Copy the records word for word, starting with the line that contains "Viewport: 938px width, 1288px" and continuing through the end of the records, including both the starting line and the last line.

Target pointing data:
[start]

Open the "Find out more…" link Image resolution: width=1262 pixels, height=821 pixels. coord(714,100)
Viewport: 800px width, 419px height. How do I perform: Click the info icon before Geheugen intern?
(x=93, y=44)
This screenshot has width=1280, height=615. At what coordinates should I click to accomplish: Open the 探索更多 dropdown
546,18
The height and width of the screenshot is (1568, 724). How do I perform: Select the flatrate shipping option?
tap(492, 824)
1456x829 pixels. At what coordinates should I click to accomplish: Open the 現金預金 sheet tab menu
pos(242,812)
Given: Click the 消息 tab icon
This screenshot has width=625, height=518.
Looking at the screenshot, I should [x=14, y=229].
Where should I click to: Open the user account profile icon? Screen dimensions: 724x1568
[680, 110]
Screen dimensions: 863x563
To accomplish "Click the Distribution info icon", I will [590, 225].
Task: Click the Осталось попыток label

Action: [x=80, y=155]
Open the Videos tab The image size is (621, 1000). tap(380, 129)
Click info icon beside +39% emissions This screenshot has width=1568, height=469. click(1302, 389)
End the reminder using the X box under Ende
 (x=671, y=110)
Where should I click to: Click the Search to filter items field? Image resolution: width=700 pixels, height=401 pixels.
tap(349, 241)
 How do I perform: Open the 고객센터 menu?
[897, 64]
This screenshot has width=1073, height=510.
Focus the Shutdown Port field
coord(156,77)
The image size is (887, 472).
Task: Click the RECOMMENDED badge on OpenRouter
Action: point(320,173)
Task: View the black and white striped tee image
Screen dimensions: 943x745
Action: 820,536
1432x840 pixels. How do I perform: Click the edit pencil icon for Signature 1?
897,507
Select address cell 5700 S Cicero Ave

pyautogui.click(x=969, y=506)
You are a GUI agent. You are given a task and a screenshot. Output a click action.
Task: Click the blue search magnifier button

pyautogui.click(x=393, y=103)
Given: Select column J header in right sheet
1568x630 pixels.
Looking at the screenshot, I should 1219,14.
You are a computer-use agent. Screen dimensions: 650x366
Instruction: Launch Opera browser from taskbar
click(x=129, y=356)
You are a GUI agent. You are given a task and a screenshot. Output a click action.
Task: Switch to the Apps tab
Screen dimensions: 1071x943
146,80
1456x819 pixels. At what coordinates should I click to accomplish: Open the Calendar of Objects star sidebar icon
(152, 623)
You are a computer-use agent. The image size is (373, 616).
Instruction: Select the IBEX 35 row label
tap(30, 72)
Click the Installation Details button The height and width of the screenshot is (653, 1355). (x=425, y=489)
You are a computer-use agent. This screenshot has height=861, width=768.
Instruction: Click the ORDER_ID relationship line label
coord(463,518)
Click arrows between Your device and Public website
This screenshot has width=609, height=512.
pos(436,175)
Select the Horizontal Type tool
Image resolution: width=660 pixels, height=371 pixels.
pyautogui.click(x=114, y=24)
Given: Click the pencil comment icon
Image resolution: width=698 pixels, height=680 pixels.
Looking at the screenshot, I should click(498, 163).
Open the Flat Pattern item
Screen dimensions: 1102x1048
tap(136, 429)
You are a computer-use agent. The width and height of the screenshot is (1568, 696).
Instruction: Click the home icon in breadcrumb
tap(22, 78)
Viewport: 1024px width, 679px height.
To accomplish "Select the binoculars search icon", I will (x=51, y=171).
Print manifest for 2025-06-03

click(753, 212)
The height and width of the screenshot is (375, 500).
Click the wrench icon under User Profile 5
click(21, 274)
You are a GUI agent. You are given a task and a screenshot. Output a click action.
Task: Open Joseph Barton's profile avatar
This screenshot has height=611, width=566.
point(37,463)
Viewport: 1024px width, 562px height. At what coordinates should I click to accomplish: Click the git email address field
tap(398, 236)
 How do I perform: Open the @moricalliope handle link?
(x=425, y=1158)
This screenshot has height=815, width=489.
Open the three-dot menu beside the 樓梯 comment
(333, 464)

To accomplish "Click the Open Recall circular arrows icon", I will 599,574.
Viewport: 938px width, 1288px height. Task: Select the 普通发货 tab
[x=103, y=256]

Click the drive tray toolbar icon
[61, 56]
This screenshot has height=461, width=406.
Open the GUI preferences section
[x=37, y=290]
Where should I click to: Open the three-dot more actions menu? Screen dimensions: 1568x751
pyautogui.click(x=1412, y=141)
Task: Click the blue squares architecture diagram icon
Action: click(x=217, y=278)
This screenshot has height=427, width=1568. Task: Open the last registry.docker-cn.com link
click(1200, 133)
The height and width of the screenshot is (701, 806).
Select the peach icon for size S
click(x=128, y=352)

[end]

§ **Result below**:
Viewport: 938px width, 1288px height. Task: Select the 普通发货 tab
[x=103, y=256]

Click the drive tray toolbar icon
[61, 56]
This screenshot has height=461, width=406.
Open the GUI preferences section
[x=37, y=290]
Where should I click to: Open the three-dot more actions menu? Screen dimensions: 1568x751
pyautogui.click(x=1412, y=141)
Task: Click the blue squares architecture diagram icon
Action: click(x=217, y=278)
This screenshot has height=427, width=1568. Task: Open the last registry.docker-cn.com link
click(1200, 133)
The height and width of the screenshot is (701, 806).
Select the peach icon for size S
click(x=128, y=352)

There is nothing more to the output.